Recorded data
• • • • • • •

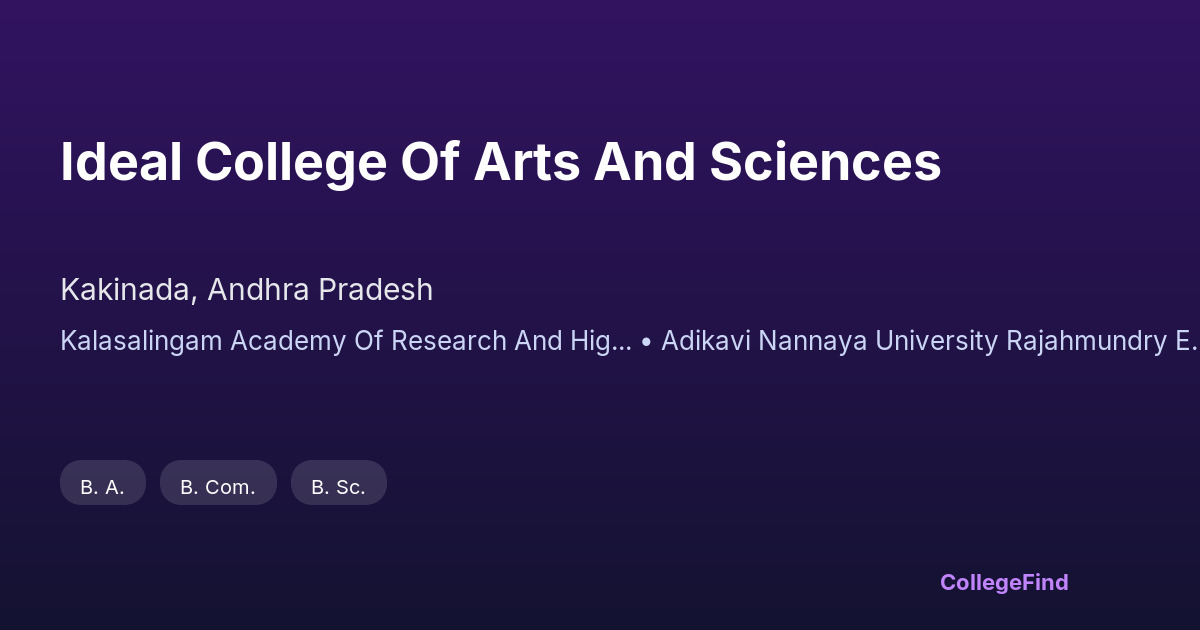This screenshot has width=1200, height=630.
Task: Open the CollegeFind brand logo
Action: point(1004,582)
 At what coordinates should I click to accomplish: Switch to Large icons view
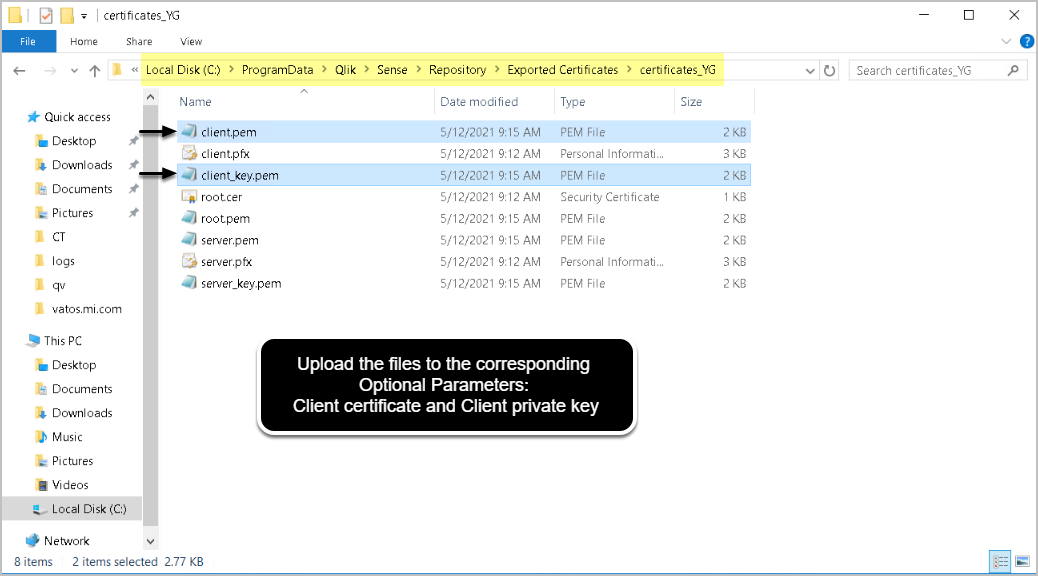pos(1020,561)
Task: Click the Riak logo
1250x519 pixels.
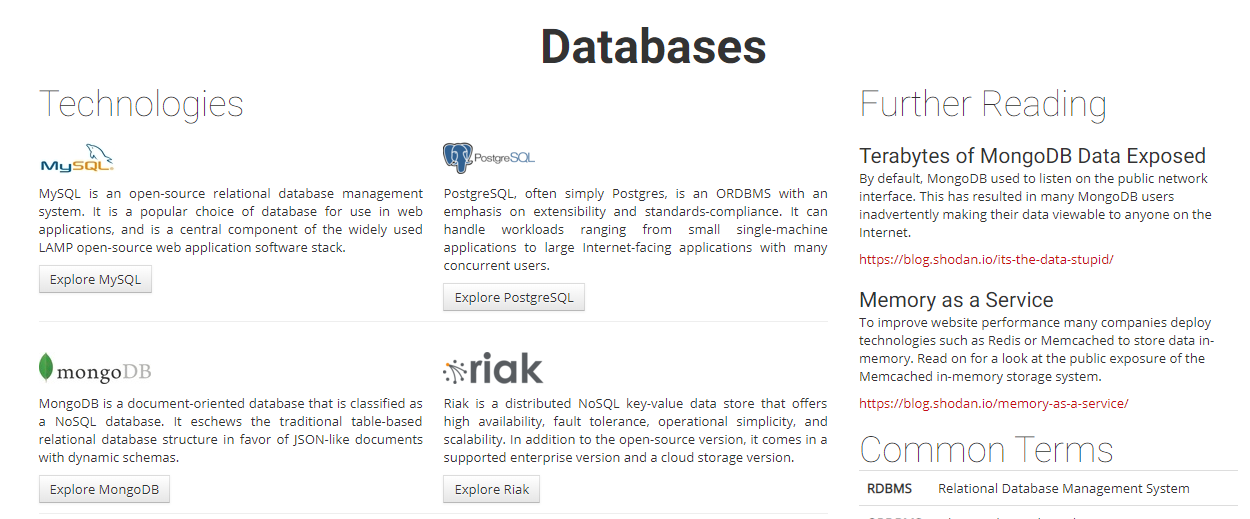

• • • • • • •

Write out nothing but the lines from the one with "At what coordinates" through the last line of the entries, exactly as they stand; pictures are not part of the copy.

 At what coordinates should I click to accomplish: Switch to Large icons view
pos(1020,561)
Task: Click the Riak logo
1250x519 pixels.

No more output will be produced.